Source data:
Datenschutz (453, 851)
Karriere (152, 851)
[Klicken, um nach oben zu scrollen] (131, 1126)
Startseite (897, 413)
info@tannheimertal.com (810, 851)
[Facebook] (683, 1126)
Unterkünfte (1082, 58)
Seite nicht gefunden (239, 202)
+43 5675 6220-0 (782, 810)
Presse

--

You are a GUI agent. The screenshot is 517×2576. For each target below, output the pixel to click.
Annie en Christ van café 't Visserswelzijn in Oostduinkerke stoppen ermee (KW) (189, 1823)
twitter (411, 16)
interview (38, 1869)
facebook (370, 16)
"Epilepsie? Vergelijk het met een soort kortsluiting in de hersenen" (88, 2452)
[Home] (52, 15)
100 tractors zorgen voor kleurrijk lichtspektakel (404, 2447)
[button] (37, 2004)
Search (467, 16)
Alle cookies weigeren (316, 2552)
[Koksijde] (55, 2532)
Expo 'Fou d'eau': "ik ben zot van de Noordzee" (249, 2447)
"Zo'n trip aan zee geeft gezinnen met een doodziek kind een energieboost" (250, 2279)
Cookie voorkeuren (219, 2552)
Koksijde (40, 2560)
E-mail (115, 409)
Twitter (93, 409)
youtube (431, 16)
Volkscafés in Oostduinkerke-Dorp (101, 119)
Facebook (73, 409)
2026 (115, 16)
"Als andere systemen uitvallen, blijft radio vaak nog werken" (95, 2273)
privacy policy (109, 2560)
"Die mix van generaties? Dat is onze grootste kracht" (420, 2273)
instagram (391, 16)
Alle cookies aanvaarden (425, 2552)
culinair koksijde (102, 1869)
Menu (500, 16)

## WORK REQUIRED
Tally the lines in the entries above that hold the string "Oostduinkerke" and state the tally alone.

## RESPONSE
2